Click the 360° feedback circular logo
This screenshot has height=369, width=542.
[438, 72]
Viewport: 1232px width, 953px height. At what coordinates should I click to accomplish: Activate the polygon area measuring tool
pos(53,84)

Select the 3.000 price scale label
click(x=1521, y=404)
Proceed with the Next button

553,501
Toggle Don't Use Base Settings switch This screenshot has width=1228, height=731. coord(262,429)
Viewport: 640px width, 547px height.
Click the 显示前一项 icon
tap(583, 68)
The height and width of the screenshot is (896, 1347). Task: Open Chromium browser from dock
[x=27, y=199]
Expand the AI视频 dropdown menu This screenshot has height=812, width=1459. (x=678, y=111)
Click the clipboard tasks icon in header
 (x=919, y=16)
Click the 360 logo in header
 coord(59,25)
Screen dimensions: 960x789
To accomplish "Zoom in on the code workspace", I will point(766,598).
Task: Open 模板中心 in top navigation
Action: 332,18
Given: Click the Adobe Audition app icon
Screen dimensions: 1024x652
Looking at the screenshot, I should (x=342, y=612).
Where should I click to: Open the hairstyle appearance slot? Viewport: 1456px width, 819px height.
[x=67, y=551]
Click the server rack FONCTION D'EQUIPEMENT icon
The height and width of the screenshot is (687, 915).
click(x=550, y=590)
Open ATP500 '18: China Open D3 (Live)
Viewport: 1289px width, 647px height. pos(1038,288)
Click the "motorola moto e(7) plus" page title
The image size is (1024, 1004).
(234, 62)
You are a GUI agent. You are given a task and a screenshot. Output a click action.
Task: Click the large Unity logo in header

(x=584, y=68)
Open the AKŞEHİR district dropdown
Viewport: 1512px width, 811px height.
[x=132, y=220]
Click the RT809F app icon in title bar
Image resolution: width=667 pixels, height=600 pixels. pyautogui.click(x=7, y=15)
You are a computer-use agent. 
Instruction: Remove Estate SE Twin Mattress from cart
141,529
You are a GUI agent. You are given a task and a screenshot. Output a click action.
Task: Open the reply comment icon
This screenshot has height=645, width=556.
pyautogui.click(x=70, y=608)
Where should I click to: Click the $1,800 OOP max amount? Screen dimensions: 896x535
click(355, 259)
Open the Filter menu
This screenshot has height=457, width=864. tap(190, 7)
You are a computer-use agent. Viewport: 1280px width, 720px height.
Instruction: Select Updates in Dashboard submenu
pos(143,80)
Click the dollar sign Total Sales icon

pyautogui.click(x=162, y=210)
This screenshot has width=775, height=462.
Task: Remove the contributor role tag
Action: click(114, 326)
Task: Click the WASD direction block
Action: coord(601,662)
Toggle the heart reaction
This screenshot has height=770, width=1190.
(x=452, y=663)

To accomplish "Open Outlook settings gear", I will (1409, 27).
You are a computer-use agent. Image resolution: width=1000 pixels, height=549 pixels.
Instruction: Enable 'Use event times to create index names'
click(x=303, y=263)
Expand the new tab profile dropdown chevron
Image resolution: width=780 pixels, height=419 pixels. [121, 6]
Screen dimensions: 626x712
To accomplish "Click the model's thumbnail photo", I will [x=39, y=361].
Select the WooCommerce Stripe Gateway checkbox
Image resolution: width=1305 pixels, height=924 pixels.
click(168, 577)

--------------------

- **What is required**
A verbatim transcription is needed of the lines above, starting at the line with "Click the 360 logo in header" and ending at the line with "You are a computer-use agent. Viewport: 1280px", both included, and of nothing else.

- **Response below**
Click the 360 logo in header
 coord(59,25)
Screen dimensions: 960x789
To accomplish "Zoom in on the code workspace", I will point(766,598).
Task: Open 模板中心 in top navigation
Action: 332,18
Given: Click the Adobe Audition app icon
Screen dimensions: 1024x652
Looking at the screenshot, I should (x=342, y=612).
Where should I click to: Open the hairstyle appearance slot? Viewport: 1456px width, 819px height.
[x=67, y=551]
Click the server rack FONCTION D'EQUIPEMENT icon
The height and width of the screenshot is (687, 915).
click(x=550, y=590)
Open ATP500 '18: China Open D3 (Live)
Viewport: 1289px width, 647px height. pos(1038,288)
Click the "motorola moto e(7) plus" page title
The image size is (1024, 1004).
(234, 62)
You are a GUI agent. You are given a task and a screenshot. Output a click action.
Task: Click the large Unity logo in header

(x=584, y=68)
Open the AKŞEHİR district dropdown
Viewport: 1512px width, 811px height.
[x=132, y=220]
Click the RT809F app icon in title bar
Image resolution: width=667 pixels, height=600 pixels. pyautogui.click(x=7, y=15)
You are a computer-use agent. 
Instruction: Remove Estate SE Twin Mattress from cart
141,529
You are a GUI agent. You are given a task and a screenshot. Output a click action.
Task: Open the reply comment icon
This screenshot has height=645, width=556.
pyautogui.click(x=70, y=608)
Where should I click to: Click the $1,800 OOP max amount? Screen dimensions: 896x535
click(355, 259)
Open the Filter menu
This screenshot has height=457, width=864. tap(190, 7)
You are a computer-use agent. Viewport: 1280px width, 720px height.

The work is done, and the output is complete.